Among the many roles he danced were Petrouchka and the role of Albrecht in Giselle.

In later years he danced character parts such as Captain Hook in Peter Pan.

==Other work==
Trimmer played the part of Edgar Marwick in Peter Sharp's 1986 TV series The Fire-Raiser. Also in 1986, he appeared in the TV series Fireraiser and was nominated for the best actor award. In 2002 and 2003, he performed with Helen Moulder in her play Meeting Karpovsky.

Trimmer was patron of the Centastage theatrical company as well as the performing arts venue in Paraparaumu, Te Raukura ki Kāpiti. One of the performance spaces at Te Raukura ki Kāpiti is named after Trimmer.

==Honours and awards==
At the 1971 Feltex Television Awards in February 1972, Trimmer won the performers' award for his dancing in the ballet Façade that was staged for television and broadcast by the NZBC in 1971.

In the 1974 New Year Honours, Trimmer was appointed a Member of the Order of the British Empire, for services to ballet. In 1982, he was awarded a Fulbright Cultural Grant. In 1991, he was presented with a Scroll of Honour from the Variety Artists Club of New Zealand for services to entertainment and dance.

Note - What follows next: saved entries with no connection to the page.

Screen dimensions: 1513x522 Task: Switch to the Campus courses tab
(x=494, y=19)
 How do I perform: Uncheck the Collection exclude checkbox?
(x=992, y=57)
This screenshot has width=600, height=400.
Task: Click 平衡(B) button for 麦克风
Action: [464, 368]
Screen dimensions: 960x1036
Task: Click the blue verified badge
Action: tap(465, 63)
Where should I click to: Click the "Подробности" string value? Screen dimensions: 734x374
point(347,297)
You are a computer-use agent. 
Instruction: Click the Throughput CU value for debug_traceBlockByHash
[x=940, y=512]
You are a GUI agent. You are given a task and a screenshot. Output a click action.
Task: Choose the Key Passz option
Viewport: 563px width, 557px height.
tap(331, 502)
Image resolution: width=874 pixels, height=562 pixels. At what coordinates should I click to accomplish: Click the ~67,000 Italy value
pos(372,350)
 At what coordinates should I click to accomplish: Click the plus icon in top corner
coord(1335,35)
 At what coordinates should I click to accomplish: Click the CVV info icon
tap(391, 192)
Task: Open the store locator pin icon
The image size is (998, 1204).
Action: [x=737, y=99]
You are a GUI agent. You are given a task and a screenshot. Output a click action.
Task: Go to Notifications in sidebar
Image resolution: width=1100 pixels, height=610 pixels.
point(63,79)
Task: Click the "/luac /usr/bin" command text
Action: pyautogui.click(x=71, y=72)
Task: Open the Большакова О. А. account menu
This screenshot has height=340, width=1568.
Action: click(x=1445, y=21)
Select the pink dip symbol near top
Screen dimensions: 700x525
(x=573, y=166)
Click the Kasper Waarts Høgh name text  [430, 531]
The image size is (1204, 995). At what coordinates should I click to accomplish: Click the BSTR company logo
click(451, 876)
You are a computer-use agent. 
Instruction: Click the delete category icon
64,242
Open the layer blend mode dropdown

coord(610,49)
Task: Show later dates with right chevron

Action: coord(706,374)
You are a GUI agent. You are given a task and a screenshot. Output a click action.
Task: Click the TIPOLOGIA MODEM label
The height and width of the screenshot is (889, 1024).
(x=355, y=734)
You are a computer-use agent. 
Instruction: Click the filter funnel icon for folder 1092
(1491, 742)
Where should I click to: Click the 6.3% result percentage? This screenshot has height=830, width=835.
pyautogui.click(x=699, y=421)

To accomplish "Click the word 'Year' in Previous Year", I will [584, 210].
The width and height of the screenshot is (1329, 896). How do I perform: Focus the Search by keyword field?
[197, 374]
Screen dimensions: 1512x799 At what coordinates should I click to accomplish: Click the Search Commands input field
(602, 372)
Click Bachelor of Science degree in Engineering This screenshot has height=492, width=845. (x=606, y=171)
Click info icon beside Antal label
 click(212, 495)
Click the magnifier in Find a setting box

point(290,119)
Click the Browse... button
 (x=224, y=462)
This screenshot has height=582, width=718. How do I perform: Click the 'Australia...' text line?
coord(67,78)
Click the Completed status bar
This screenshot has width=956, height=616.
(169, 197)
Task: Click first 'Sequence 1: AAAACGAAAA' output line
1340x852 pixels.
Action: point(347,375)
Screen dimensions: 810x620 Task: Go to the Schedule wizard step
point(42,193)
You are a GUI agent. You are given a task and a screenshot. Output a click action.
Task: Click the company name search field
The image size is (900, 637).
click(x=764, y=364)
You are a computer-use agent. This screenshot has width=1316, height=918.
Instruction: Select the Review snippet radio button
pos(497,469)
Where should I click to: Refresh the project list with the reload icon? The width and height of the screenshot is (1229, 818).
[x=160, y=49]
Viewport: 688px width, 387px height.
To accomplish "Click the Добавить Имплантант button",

In the 1999 Queen's Birthday Honours, Trimmer was appointed a Knight Companion of the New Zealand Order of Merit, for services to ballet. In 2009, Trimmer was named Wellingtonian of the Year.

== Personal life and death ==
Trimmer met his wife, Jacqui Oswald, when they both joined the New Zealand Ballet Company as dancers on the same day in 1958, and they married in 1963. In the 1988 Queen's Birthday Honours, Jacqui Trimmer was appointed a Member of the Order of the British Empire, for services to ballet.

On 26 October 2023, Trimmer died of cancer at the age of 84.